Ve çeyrek asırdır ihracat gelirlerimizi akıllıca yönetiyoruz; altınlarımızı (petrol/gaz/tahıl/balık vb.) yabancı boncuklarla takas etmek yerine altyapıya ve kendi sanayilerimizi geliştirmeye yatırım yapıyoruz. Ancak, borç artımı için biriken bu potansiyelin kalkınmayı hızlandırmak için er ya da geç hayata geçirilmesi gerekecek, aksi takdirde ileri teknolojilerde geri kalmışlık ekspansiyonel artış gösterecek. Borç teşviki, ekonomiyi daha güçlü kılacak yeni sanayiler ve altyapı kurmak için kullanılmalıdır. Piyasa girişimcilerinin ve verimsiz devlet-şirket yöneticilerinin yerine yaratıcıların yumuşak bir şekilde ikame edilmesi, borç sermayesinin devlet tarafından mutabakat gösterilen yaratıcı projelere kanalize edilmesiyle mümkündür. Memurlar ve yaratıcılar arasında, ödemesi cesurca kullanılan kamu borçlanmasıyla yapılan bir ittifak.

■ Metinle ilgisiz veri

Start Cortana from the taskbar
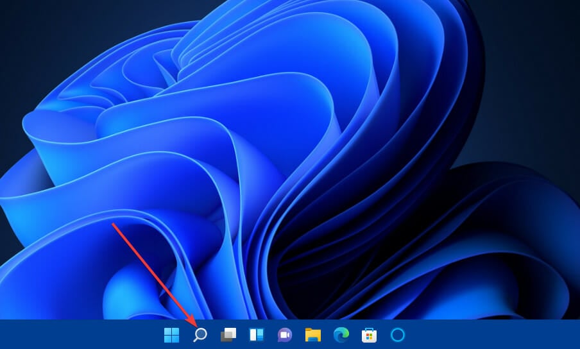This screenshot has width=580, height=349. (398, 335)
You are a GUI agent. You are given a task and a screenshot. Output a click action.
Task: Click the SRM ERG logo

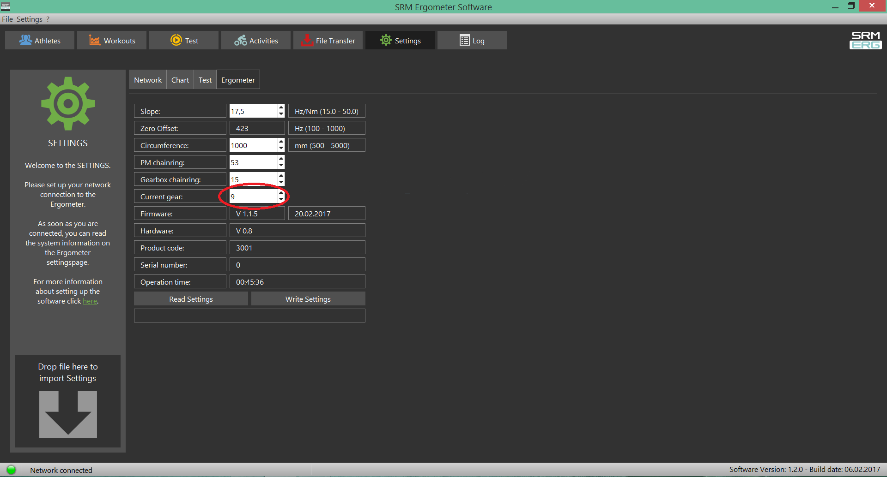point(865,40)
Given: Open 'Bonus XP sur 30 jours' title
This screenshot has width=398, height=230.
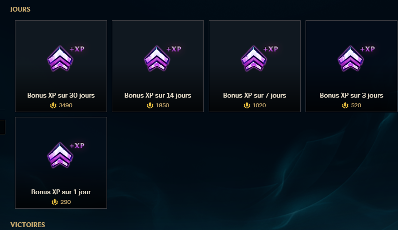Looking at the screenshot, I should tap(61, 96).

Başkanın bu yılın başında Duma ve Senato önündeki konuşmasını dinlerken aklıma bugün içinde yaşadığımız sosyal düzenin tanımı geldi: yurtsever sosyalizm. Ülkemizde nüfusun bütün grupları devletten üst seviyede sosyal yardım alıyor ve toplumun devlet öncelikleri etrafında yüksek seviyede bir konsolidasyonu var. Piyasa girişimciliği gibi katıksız kapitalist mekanizmalar bizim bağlamımızda başarısız oluyor. Bu nedenle, tarihimizin, coğrafyamızın ve mantalitemizin özelliklerini dikkate alarak kalkınmayı hızlandırmak yolunda memurlar ve yaratıcılar için yeni rol modellerine ihtiyaç var. Uluslararası rekabet mücadelesinde pazar girişimciliğini yenmek için hizmet ve yaratıcılık yolundaki gelişme üç ilkeye dayanmalıdır.

Adalet. Herkes için, memurlar ve yaratıcılar tarafından gözetilen şeffaf ve adil kurallar. Bu, toplumun en önemli talebidir ve işe daima kendimizden başlamak gerekir.

Rekabetçilik. Kendimize acımamak. Rekabeti reddetmemek, her şeyi başkalarından daha iyi yapmaya çalışmak. Tarihimiz, bunun başarıldığı sayısız örnek bilir.

Kültür. Kültür her şeyi yener. Bu, geçmişten gelen devleriyle büyük Rus kültürüdür; iletişim kültürüdür; üretim kültürüdür; iç kültürdür. Kimse denetlemezken bile doğru davranma kültürüdür. Bu, günümüzün vahşi dünyasında bizim eşsiz şansımızdır.